▶ TRY IT
Set down exactly the lines that run from the line with "EVENTS (119, 428)" to the end of the data, and nothing else.

[Extracted records]
—————
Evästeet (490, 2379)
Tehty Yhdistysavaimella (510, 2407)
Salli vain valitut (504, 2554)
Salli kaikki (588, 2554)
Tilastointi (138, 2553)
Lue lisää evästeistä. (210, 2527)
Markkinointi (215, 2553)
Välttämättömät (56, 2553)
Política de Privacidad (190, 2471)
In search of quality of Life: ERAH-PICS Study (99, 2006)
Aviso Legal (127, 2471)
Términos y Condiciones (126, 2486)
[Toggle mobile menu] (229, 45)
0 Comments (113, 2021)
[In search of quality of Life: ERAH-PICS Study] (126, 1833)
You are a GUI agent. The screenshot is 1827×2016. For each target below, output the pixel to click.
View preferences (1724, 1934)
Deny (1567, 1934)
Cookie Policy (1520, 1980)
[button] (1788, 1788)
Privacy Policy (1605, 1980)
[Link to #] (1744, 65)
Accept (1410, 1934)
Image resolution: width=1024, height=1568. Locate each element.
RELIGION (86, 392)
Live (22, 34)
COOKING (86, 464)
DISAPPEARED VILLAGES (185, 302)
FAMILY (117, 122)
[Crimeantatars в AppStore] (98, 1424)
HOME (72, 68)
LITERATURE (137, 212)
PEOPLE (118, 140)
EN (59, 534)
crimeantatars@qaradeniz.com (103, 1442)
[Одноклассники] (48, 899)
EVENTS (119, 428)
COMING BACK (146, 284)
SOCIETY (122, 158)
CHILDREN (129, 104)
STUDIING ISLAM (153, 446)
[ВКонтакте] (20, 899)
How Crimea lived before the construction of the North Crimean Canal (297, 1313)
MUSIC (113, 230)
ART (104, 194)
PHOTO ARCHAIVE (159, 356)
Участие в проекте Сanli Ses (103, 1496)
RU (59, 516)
—————
▶ OUTPUT FOR THIS TASK
EVENTS (119, 428)
COMING BACK (146, 284)
SOCIETY (122, 158)
CHILDREN (129, 104)
STUDIING ISLAM (153, 446)
[ВКонтакте] (20, 899)
How Crimea lived before the construction of the North Crimean Canal (297, 1313)
MUSIC (113, 230)
ART (104, 194)
PHOTO ARCHAIVE (159, 356)
Участие в проекте Сanli Ses (103, 1496)
RU (59, 516)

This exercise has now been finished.